[Stored entries]

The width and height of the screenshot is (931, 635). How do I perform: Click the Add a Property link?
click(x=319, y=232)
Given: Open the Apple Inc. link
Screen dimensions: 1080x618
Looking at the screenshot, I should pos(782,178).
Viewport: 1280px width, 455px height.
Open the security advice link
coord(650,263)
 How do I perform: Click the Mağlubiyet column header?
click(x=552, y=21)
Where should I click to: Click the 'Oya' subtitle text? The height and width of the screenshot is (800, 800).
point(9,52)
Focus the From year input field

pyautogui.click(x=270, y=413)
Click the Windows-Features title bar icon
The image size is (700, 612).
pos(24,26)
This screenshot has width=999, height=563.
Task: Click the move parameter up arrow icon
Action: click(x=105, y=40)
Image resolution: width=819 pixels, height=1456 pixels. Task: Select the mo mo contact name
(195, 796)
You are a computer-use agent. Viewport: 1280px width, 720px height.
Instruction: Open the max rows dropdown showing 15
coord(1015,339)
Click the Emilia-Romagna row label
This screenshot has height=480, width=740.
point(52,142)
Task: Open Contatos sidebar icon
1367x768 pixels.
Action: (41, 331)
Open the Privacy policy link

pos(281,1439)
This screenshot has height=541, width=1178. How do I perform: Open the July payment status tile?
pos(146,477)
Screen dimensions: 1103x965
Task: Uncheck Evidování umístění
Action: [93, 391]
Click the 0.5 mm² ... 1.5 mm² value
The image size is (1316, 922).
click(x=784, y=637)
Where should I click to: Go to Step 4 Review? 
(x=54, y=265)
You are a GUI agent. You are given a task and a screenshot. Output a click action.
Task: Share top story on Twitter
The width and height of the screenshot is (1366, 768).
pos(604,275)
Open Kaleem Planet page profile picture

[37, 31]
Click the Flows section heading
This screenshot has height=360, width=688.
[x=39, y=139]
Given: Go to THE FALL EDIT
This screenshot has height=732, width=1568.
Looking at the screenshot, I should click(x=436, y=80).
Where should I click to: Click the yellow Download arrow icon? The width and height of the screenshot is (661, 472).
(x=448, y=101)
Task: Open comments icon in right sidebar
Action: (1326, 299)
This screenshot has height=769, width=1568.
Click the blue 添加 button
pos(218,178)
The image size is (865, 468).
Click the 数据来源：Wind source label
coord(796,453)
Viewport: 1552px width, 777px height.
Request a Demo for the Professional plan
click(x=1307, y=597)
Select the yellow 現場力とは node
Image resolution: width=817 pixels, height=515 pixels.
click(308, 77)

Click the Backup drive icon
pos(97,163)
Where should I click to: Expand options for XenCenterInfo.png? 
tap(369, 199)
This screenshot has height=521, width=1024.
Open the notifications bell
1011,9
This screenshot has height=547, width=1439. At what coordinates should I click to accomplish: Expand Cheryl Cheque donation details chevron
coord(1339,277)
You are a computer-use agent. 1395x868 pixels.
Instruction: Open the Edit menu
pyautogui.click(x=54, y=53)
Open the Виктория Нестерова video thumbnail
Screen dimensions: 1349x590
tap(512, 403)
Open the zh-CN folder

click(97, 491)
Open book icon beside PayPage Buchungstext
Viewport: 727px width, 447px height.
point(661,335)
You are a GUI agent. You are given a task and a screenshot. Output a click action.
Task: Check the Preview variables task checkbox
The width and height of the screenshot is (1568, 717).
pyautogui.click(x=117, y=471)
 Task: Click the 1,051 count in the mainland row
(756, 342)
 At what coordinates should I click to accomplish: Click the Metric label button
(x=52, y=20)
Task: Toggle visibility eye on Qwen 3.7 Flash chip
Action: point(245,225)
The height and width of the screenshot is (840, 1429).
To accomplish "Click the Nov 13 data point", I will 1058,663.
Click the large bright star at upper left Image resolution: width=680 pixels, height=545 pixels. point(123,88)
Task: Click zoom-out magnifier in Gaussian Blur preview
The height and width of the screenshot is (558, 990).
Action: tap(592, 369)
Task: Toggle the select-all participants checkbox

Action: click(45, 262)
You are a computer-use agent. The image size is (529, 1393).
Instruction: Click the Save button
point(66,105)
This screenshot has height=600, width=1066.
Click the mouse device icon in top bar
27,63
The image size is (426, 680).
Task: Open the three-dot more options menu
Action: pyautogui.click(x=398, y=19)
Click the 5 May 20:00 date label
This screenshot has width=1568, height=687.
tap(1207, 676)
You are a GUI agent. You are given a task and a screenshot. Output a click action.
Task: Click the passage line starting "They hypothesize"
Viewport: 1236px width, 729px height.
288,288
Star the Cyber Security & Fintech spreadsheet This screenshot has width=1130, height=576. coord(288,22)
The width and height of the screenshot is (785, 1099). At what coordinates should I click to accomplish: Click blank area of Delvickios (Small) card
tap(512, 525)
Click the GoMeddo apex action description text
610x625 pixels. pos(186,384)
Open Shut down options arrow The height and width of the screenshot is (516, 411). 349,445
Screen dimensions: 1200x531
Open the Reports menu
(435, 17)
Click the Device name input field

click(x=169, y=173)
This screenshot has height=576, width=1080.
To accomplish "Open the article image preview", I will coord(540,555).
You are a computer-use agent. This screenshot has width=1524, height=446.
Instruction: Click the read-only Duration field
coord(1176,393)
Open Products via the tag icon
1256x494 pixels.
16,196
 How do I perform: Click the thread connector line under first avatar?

[Task item]: Transcribe all of the records above without altering anything.

[Response below]:
The width and height of the screenshot is (931, 635). How do I perform: Click the Add a Property link?
click(x=319, y=232)
Given: Open the Apple Inc. link
Screen dimensions: 1080x618
Looking at the screenshot, I should pos(782,178).
Viewport: 1280px width, 455px height.
Open the security advice link
coord(650,263)
 How do I perform: Click the Mağlubiyet column header?
click(x=552, y=21)
Where should I click to: Click the 'Oya' subtitle text? The height and width of the screenshot is (800, 800).
point(9,52)
Focus the From year input field

pyautogui.click(x=270, y=413)
Click the Windows-Features title bar icon
The image size is (700, 612).
pos(24,26)
This screenshot has width=999, height=563.
Task: Click the move parameter up arrow icon
Action: click(x=105, y=40)
Image resolution: width=819 pixels, height=1456 pixels. Task: Select the mo mo contact name
(195, 796)
You are a computer-use agent. Viewport: 1280px width, 720px height.
Instruction: Open the max rows dropdown showing 15
coord(1015,339)
Click the Emilia-Romagna row label
This screenshot has height=480, width=740.
point(52,142)
Task: Open Contatos sidebar icon
1367x768 pixels.
Action: (41, 331)
Open the Privacy policy link

pos(281,1439)
This screenshot has height=541, width=1178. How do I perform: Open the July payment status tile?
pos(146,477)
Screen dimensions: 1103x965
Task: Uncheck Evidování umístění
Action: [93, 391]
Click the 0.5 mm² ... 1.5 mm² value
The image size is (1316, 922).
click(x=784, y=637)
Where should I click to: Go to Step 4 Review? 
(x=54, y=265)
You are a GUI agent. You are given a task and a screenshot. Output a click action.
Task: Share top story on Twitter
The width and height of the screenshot is (1366, 768).
pos(604,275)
Open Kaleem Planet page profile picture

[37, 31]
Click the Flows section heading
This screenshot has height=360, width=688.
[x=39, y=139]
Given: Go to THE FALL EDIT
This screenshot has height=732, width=1568.
Looking at the screenshot, I should click(x=436, y=80).
Where should I click to: Click the yellow Download arrow icon? The width and height of the screenshot is (661, 472).
(x=448, y=101)
Task: Open comments icon in right sidebar
Action: (1326, 299)
This screenshot has height=769, width=1568.
Click the blue 添加 button
pos(218,178)
The image size is (865, 468).
Click the 数据来源：Wind source label
coord(796,453)
Viewport: 1552px width, 777px height.
Request a Demo for the Professional plan
click(x=1307, y=597)
Select the yellow 現場力とは node
Image resolution: width=817 pixels, height=515 pixels.
click(308, 77)

Click the Backup drive icon
pos(97,163)
Where should I click to: Expand options for XenCenterInfo.png? 
tap(369, 199)
This screenshot has height=521, width=1024.
Open the notifications bell
1011,9
This screenshot has height=547, width=1439. At what coordinates should I click to accomplish: Expand Cheryl Cheque donation details chevron
coord(1339,277)
You are a computer-use agent. 1395x868 pixels.
Instruction: Open the Edit menu
pyautogui.click(x=54, y=53)
Open the Виктория Нестерова video thumbnail
Screen dimensions: 1349x590
tap(512, 403)
Open the zh-CN folder

click(97, 491)
Open book icon beside PayPage Buchungstext
Viewport: 727px width, 447px height.
point(661,335)
You are a GUI agent. You are given a task and a screenshot. Output a click action.
Task: Check the Preview variables task checkbox
The width and height of the screenshot is (1568, 717).
pyautogui.click(x=117, y=471)
 Task: Click the 1,051 count in the mainland row
(756, 342)
 At what coordinates should I click to accomplish: Click the Metric label button
(x=52, y=20)
Task: Toggle visibility eye on Qwen 3.7 Flash chip
Action: point(245,225)
The height and width of the screenshot is (840, 1429).
To accomplish "Click the Nov 13 data point", I will 1058,663.
Click the large bright star at upper left Image resolution: width=680 pixels, height=545 pixels. point(123,88)
Task: Click zoom-out magnifier in Gaussian Blur preview
The height and width of the screenshot is (558, 990).
Action: tap(592, 369)
Task: Toggle the select-all participants checkbox

Action: click(45, 262)
You are a computer-use agent. The image size is (529, 1393).
Instruction: Click the Save button
point(66,105)
This screenshot has height=600, width=1066.
Click the mouse device icon in top bar
27,63
The image size is (426, 680).
Task: Open the three-dot more options menu
Action: pyautogui.click(x=398, y=19)
Click the 5 May 20:00 date label
This screenshot has width=1568, height=687.
tap(1207, 676)
You are a GUI agent. You are given a task and a screenshot. Output a click action.
Task: Click the passage line starting "They hypothesize"
Viewport: 1236px width, 729px height.
288,288
Star the Cyber Security & Fintech spreadsheet This screenshot has width=1130, height=576. coord(288,22)
The width and height of the screenshot is (785, 1099). At what coordinates should I click to accomplish: Click blank area of Delvickios (Small) card
tap(512, 525)
Click the GoMeddo apex action description text
610x625 pixels. pos(186,384)
Open Shut down options arrow The height and width of the screenshot is (516, 411). 349,445
Screen dimensions: 1200x531
Open the Reports menu
(435, 17)
Click the Device name input field

click(x=169, y=173)
This screenshot has height=576, width=1080.
To accomplish "Open the article image preview", I will coord(540,555).
You are a computer-use agent. This screenshot has width=1524, height=446.
Instruction: Click the read-only Duration field
coord(1176,393)
Open Products via the tag icon
1256x494 pixels.
16,196
 How do I perform: Click the thread connector line under first avatar?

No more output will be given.